If you’re familiar with my Urban Fantasy 101 series, you probably know that I’ve written about the way the genre thinks and writes about vampires on the regular. I’ve shot down the idea that there’s some kind of universal vampire-ness, that every culture that has a bloodsucker in its mythologies, has a vampire. I’ve talked about how difficult it is to empathize with vampires that used to (or still do) own people.

But let’s briefly talk about vampires as a whole.

We can trace the literary vampire back to Sheridan LeFanu’s Carmillaand Bram Stoker’s Dracula, two works that ultimately inspired generations of writers who went on to write vampires in fiction. Currently, the tradition of writing vampires in speculative fiction has led to some pretty rigid constants that appear across the genres.

In fiction, vampires are usually:

  • Mostly immortal (old age, illness, most kinds of injuries can’t kill them)
  • Hard to kill (in fiction, killing a vampire requires: special weapons, decapitation, fire, and/or sunlight)
  • No longer subject to aging (or age slowly enough that it isn’t visible)
  • Not technically alive (some vampires have very slow pulses or heartbeats, others can eat and drink human food, but most of their bodily functions are nonexistent)
  • Physically and psychically stronger than humans
  • Incapable of sexual reproduction without scientific or magical aid
  • Previously originally human (i.e., not another form of non-human supernatural like a werewolf or faerie)
  • Capable of creating other vampires via an exchange of blood and/or saliva.
  • Capable of controlling humans or some kinds of animals.
  • Only able to go out and about after dark

There are other aspects that long-running vampire authors have adopted for their own works (i.e., vampires running cities, silver allergies, alternative ways of creating vampires), but those are honestly the basics.

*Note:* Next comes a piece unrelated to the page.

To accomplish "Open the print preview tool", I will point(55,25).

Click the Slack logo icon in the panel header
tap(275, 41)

Now that we’re all up to date, let’s move on to talking about vampires in urban fantasy!

The Draw of Vampires in Urban Fantasy

There are hundreds (if not thousands) of urban fantasy series that have vampires as main characters or series-long antagonists across their run. In the urban fantasy genre, vampires exist in this weird space where they’re “just people too”, but also apex predators capable of and willing to rule the world. The urban fantasy genre has an amazing track record of providing interesting new interpretations of these long-existing supernatural beings and that means that we get vampires in being kind of awesome in different ways.

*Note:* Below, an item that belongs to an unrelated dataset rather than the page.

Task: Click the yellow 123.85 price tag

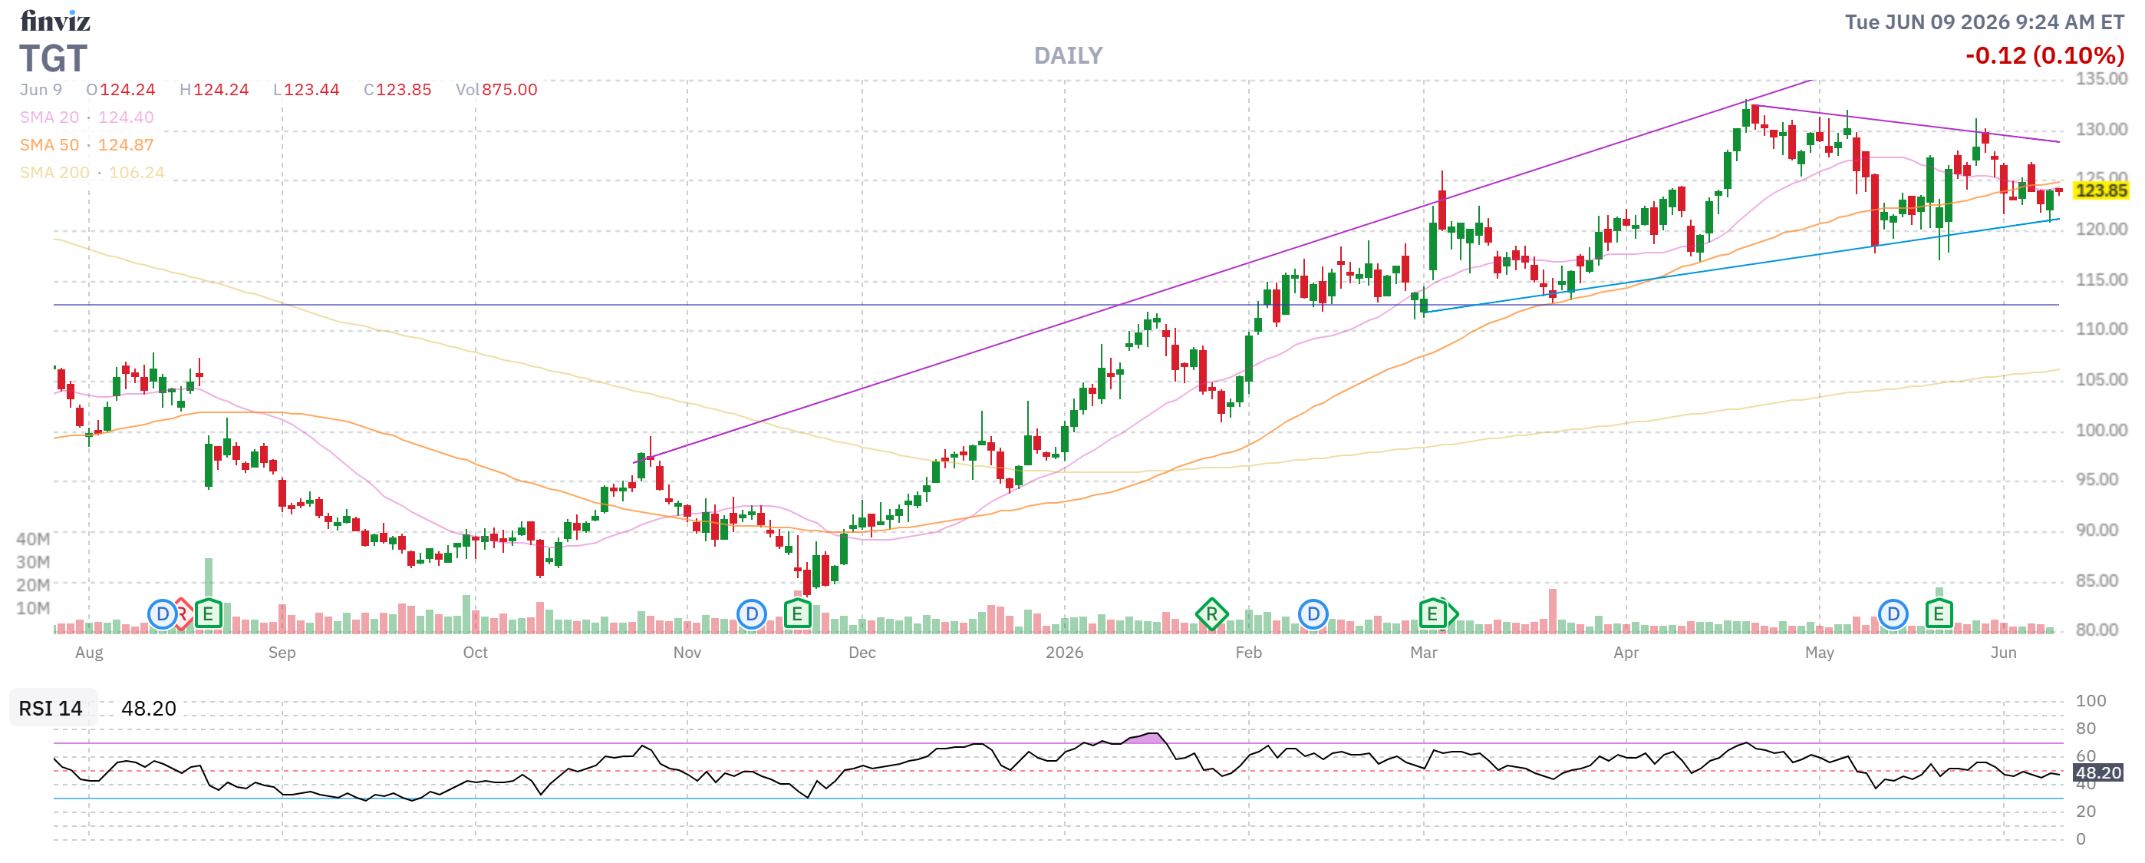Action: click(x=2101, y=191)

While I’ve got some big beef with how fleeting the diversity in much of the genre seems to be – especially in the pro-published works that make it big – one thing that I do like, is that the vampires in the genre are kind of everywhere. I don’t want to be like “diversity of job representation” but honestly… I do love that I can pick up a book and have vampires doing all of the things. It’s not enough for me for vampires who are solely villains, masters of the city, and supernatural criminals. And that “diversity of job” is kind of, one of my favorite things about the genre. The evolution of vampires from skulking figures of the night to detectives, writers, law enforcement, and duelists, is one of the coolest things about the way vampires in the genre have evolved.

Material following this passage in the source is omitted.